Christianity did not always expand. It failed to take advantage of what appeared to be some of its greatest opportunities. It was clear that the nature of the faith did not ensure the persistence of Christianity among peoples who had once known it. It seemed also borne out by experience that open persecution was seldom if ever solely accountable for the elimination of the faith. Nor were the attacks of a scepticism which appealed to reason much if any more successful. The most dangerous foes were more subtle—the social or political prestige of a rival religion, slow attrition by weaning away the rising generations, a secularism which held that the most desirable goods of life were not those most esteemed by Christianity but were to be obtained in other ways than through that faith, and movements of population which took millions from environments in which the outward observances of the Church were a normal part of the social conventions.
In the past hundred and fifty years Christianity has had its greatest geographic extension and its widest influence upon mankind. Throughout its history it has gone forward by major pulsations. Each advance has carried it further than the one before. Of the alternating recessions, each has been briefer and less marked than the one which preceded it.…

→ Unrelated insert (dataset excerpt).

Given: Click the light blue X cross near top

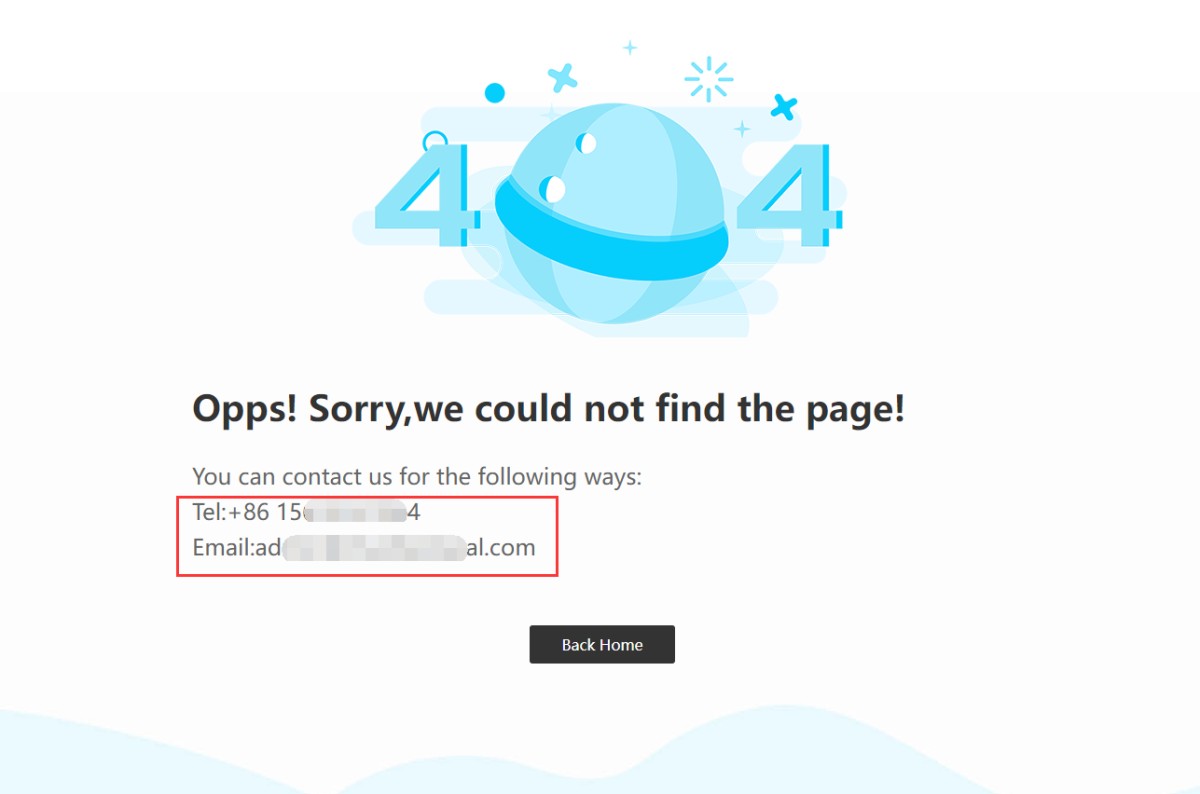Looking at the screenshot, I should [x=563, y=77].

Is there warrant in history for confidence in the dogma of progress, so fondly cherished by man in the nineteenth century?… It may well be that in the course of the centuries Christianity will become the professed faith of all mankind. If this comes, presumably it will be only after a vast reach of time.… Yet two facts forbid the confident expectation that eventually, in the slow processes of history, all men on the planet will be brought into full conformity to the Christian pattern. One is in the very essence of that pattern. It is forever beckoning man on and appealing to him as both a duty placed on him by his nature and as a hope, yet it is unattainable within time.… Moreover, the historical record reveals the fact that in lands longest under strong Christian influence not only has striking advance been registered towards Christian ideal, but also some of the chronic sins of mankind have swelled to gigantic proportions.… A Christian conviction is not surprised by these phenomena. It expects evil and good to go on together throughout the span with which historians concern themselves and it maintains that sooner or later the historical process will be terminated by the act of God.… The Christian ideal and the historical process are each such that perfection, as the Christian judges perfection, will not be attained within time.
It is of the very core of the Christian’s faith that the God and Father of his Lord, Jesus Christ, will not be defeated. The Christian holds the resurrection of Jesus also to be fact.… The Christian is certain that Jesus is central in human history. His confident faith is that in those who give themselves to God as they see him in Jesus there is working the power of endless life and that from them God will build, to be consummated beyond time, the heavenly city, the ideal community, in which will be realized fully the possibilities of the children of God. The eternal life and this ideal community are, in the last analysis, not the fruit of men’s striving, but the gift of a love which man does not deserve, and are from the quite unmerited grace of God.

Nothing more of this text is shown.